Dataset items

* start *

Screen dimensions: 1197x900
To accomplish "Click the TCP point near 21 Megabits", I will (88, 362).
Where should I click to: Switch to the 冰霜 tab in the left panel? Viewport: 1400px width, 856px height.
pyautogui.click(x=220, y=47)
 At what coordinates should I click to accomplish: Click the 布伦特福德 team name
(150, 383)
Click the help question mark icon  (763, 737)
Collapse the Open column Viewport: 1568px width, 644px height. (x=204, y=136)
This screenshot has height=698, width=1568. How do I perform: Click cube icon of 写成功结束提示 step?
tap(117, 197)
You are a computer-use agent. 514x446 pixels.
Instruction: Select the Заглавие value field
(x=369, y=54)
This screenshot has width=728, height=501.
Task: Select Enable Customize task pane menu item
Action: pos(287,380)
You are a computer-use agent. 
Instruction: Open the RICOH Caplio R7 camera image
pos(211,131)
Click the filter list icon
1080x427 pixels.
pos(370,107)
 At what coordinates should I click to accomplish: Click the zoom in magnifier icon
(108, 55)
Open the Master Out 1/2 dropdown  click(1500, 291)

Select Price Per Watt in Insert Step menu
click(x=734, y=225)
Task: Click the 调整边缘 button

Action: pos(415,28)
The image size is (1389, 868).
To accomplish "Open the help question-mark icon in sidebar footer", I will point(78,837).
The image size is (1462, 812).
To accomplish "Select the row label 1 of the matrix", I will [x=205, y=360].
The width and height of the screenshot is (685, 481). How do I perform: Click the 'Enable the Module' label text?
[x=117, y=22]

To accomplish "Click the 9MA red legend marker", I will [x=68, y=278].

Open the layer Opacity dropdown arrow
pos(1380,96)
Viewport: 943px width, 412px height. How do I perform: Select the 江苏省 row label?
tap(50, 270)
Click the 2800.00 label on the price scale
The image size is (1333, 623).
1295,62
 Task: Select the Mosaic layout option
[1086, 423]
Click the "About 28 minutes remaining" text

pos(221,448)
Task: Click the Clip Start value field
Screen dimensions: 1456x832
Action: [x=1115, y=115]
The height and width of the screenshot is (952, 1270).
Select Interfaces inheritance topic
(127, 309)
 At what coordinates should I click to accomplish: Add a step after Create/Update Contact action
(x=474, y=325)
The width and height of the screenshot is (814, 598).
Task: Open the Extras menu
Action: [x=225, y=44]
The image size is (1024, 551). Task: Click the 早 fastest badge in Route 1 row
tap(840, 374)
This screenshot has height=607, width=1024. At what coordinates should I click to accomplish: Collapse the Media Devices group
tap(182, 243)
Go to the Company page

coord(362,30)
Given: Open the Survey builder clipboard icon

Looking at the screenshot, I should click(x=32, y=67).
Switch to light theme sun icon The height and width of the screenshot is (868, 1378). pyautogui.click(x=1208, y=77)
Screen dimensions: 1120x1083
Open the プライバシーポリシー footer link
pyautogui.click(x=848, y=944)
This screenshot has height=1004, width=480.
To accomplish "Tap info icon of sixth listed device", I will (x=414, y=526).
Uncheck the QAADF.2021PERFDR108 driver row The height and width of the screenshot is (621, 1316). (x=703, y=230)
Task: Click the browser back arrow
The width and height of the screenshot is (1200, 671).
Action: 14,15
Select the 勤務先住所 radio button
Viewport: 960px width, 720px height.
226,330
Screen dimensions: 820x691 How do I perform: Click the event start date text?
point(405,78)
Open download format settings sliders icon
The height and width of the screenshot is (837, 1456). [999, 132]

* end *

Arrange the lines of the listing above as a numbered list, from the line with "This screenshot has height=698, width=1568." to the line with "Action: [x=1115, y=115]", both included. Leave out blank lines.

• Problem solution:
1. This screenshot has height=698, width=1568. How do I perform: Click cube icon of 写成功结束提示 step?
2. tap(117, 197)
3. You are a computer-use agent. 514x446 pixels.
4. Instruction: Select the Заглавие value field
5. (x=369, y=54)
6. This screenshot has width=728, height=501.
7. Task: Select Enable Customize task pane menu item
8. Action: pos(287,380)
9. You are a computer-use agent. 
10. Instruction: Open the RICOH Caplio R7 camera image
11. pos(211,131)
12. Click the filter list icon
13. 1080x427 pixels.
14. pos(370,107)
15.  At what coordinates should I click to accomplish: Click the zoom in magnifier icon
16. (108, 55)
17. Open the Master Out 1/2 dropdown  click(1500, 291)
18. Select Price Per Watt in Insert Step menu
19. click(x=734, y=225)
20. Task: Click the 调整边缘 button
21. Action: pos(415,28)
22. The image size is (1389, 868).
23. To accomplish "Open the help question-mark icon in sidebar footer", I will point(78,837).
24. The image size is (1462, 812).
25. To accomplish "Select the row label 1 of the matrix", I will [x=205, y=360].
26. The width and height of the screenshot is (685, 481). How do I perform: Click the 'Enable the Module' label text?
27. [x=117, y=22]
28. To accomplish "Click the 9MA red legend marker", I will [x=68, y=278].
29. Open the layer Opacity dropdown arrow
30. pos(1380,96)
31. Viewport: 943px width, 412px height. How do I perform: Select the 江苏省 row label?
32. tap(50, 270)
33. Click the 2800.00 label on the price scale
34. The image size is (1333, 623).
35. 1295,62
36.  Task: Select the Mosaic layout option
37. [1086, 423]
38. Click the "About 28 minutes remaining" text
39. pos(221,448)
40. Task: Click the Clip Start value field
41. Screen dimensions: 1456x832
42. Action: [x=1115, y=115]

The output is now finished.